Nach einer schieren Unendlichkeit fuhr er mit der Hand durch sein schütteres Haar und räusperte sich. Es war dann aber sie, die sprach: Sie habe großen Hunger und noch viel mehr Durst, die Tanzerei sei wirklich schweißtreibend, und ob er sie in ihr Stammlokal am Place Pigalle begleiten würde, wo es auch zu später Stunde noch gutes und preiswertes Essen gäbe.

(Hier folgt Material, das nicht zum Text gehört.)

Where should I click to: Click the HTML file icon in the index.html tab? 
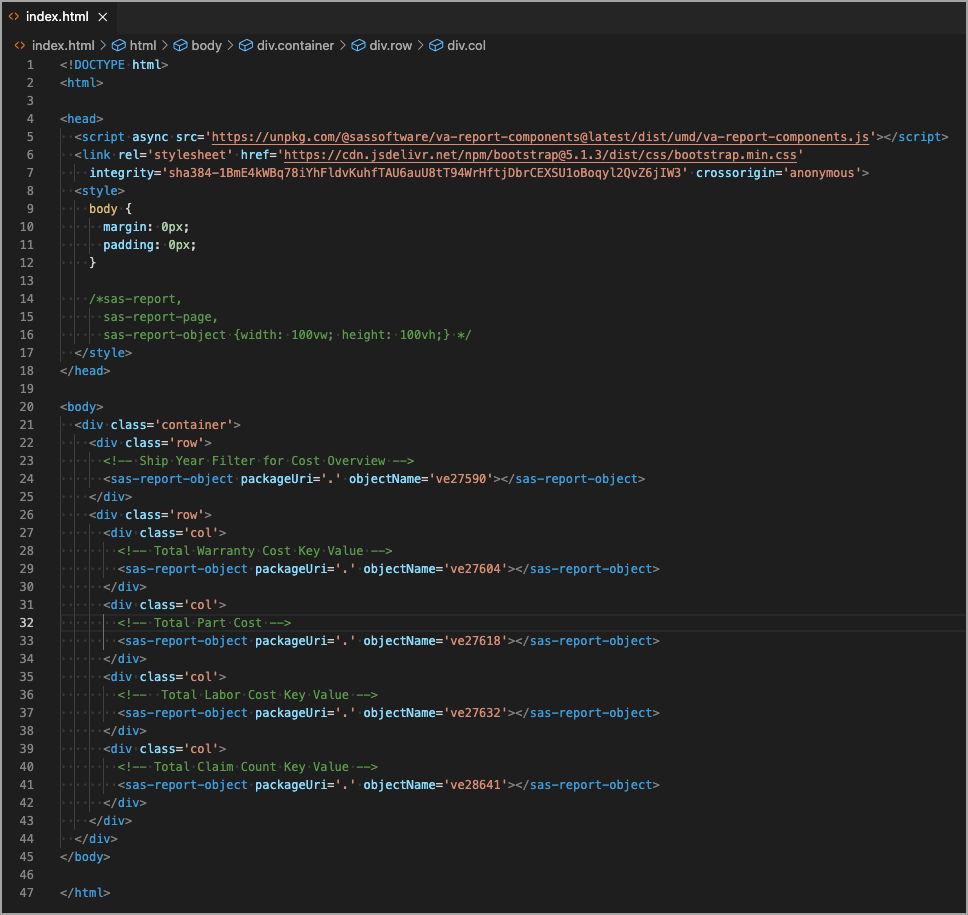point(14,17)
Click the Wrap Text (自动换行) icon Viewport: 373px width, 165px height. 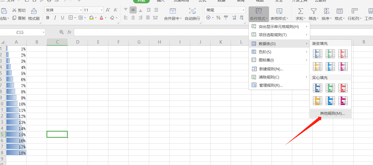(x=192, y=11)
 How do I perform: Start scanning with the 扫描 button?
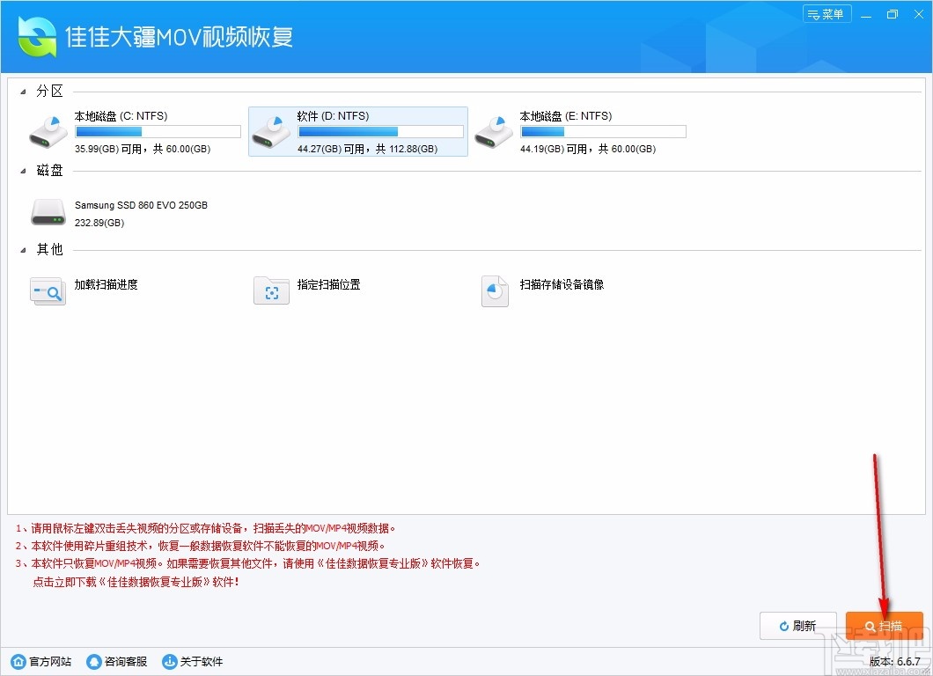pyautogui.click(x=884, y=626)

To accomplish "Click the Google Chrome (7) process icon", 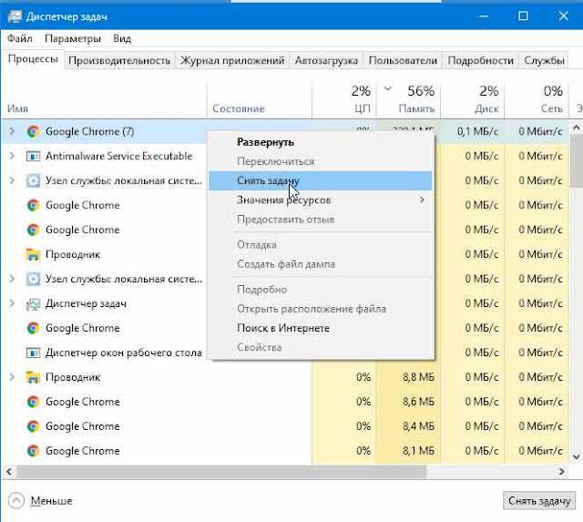I will click(x=33, y=131).
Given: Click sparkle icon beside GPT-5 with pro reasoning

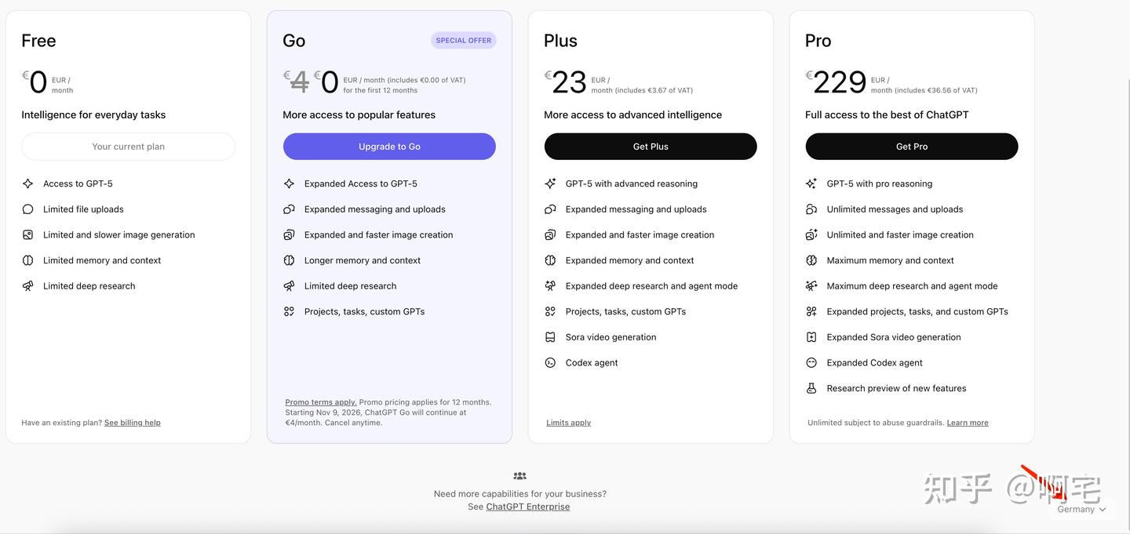Looking at the screenshot, I should tap(811, 183).
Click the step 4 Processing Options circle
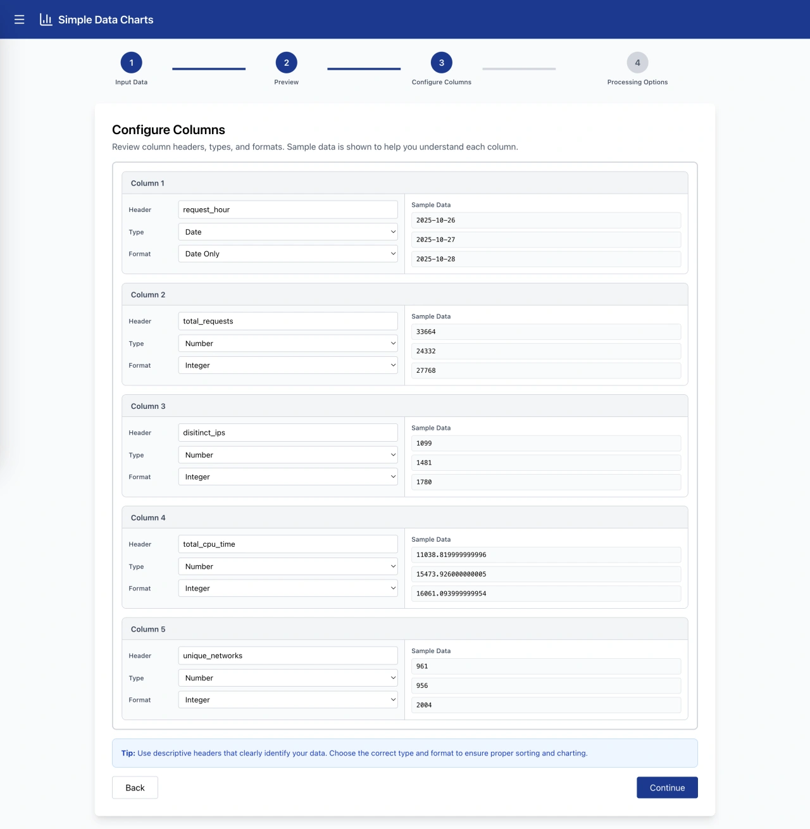Screen dimensions: 810x829 pyautogui.click(x=637, y=63)
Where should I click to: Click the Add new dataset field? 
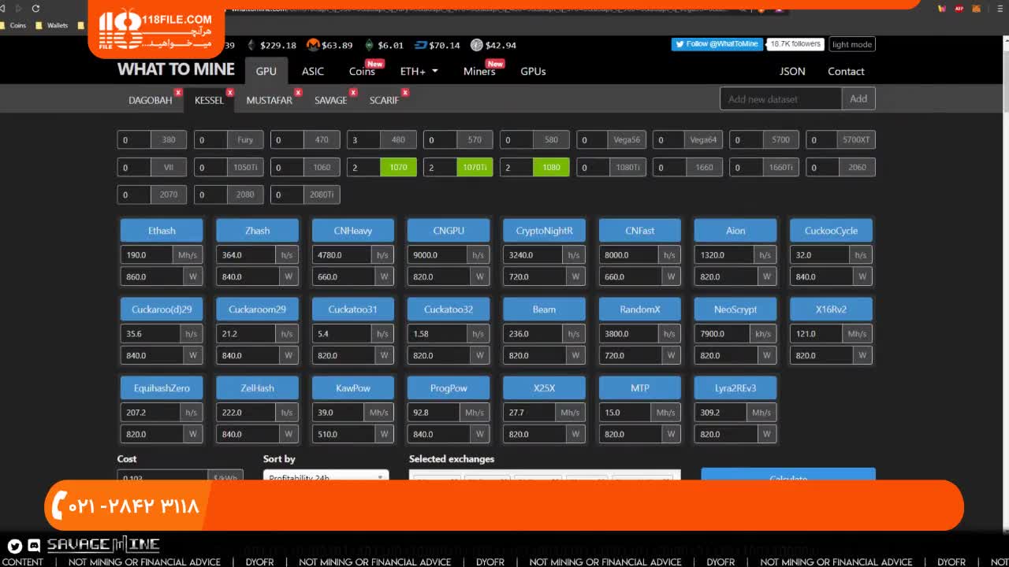(780, 99)
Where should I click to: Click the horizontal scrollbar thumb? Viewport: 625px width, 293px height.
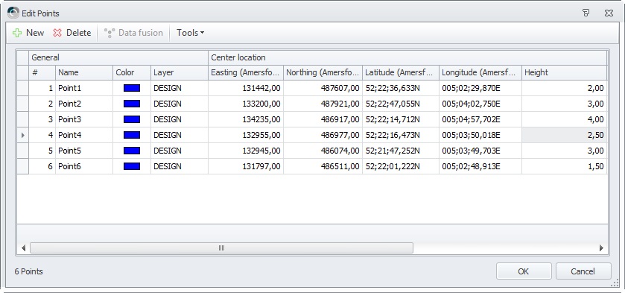[222, 248]
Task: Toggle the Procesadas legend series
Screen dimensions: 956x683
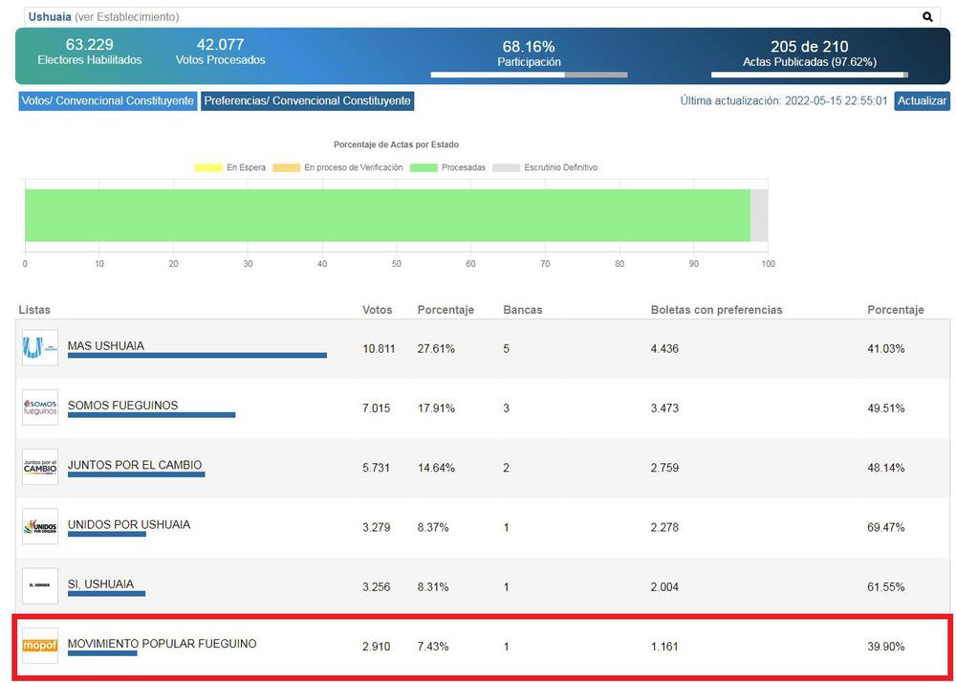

Horacio wollte erwidern, dass er sie liebend gern auch hier am Champs Elysée zum Dinner einladen würde, Geld spiele keine Rolle. Aber er nickte nur. Die Tür zur Künstlergarderobe schloss sich wieder. Horacio stand unbeweglich da, bis Josephine Baker in einem Herrentrenchcoat herauskam, sich bei ihm unterhakte und fragte: »Wie heißt du?«

Horacio hatte Adolf diese Geschichte viele Male erzählt. Aber nie weiter als bis zu diesem Moment. Was anschließend geschah und warum sein Vater dieser Frau jahrelang Briefe geschrieben hatte, erfuhr er nie. »Ich will doch nur wissen, was ihr gegessen habt!«, insistierte Adolf. »Und ob du sie danach noch einmal gesehen hast …«

Horacio hatte sich vorgebeugt und verschwörerisch geraunt: »Sie ist etwas so Besonderes – darüber kann man nicht sprechen. Dafür reicht mein Wortschatz nicht. Ich bin nun mal kein Poet.«

Adolf war sich keineswegs sicher, dass sie den kurzen Weg vom Bahnhof bis zum Savoy tatsächlich unbemerkt schaffen würden. Doch der Gepäckträger leistete ungewollt Hilfe: Als er einen Karren mit den aufgetürmten Koffern durch die Menge hindurch zu dem roten Teppich schob, der vor dem Hotel ausgelegt war, gehörte aller Aufmerksamkeit ihm, und Adolf konnte mit seinen Gast unbemerkt den Lieferanteneingang betreten.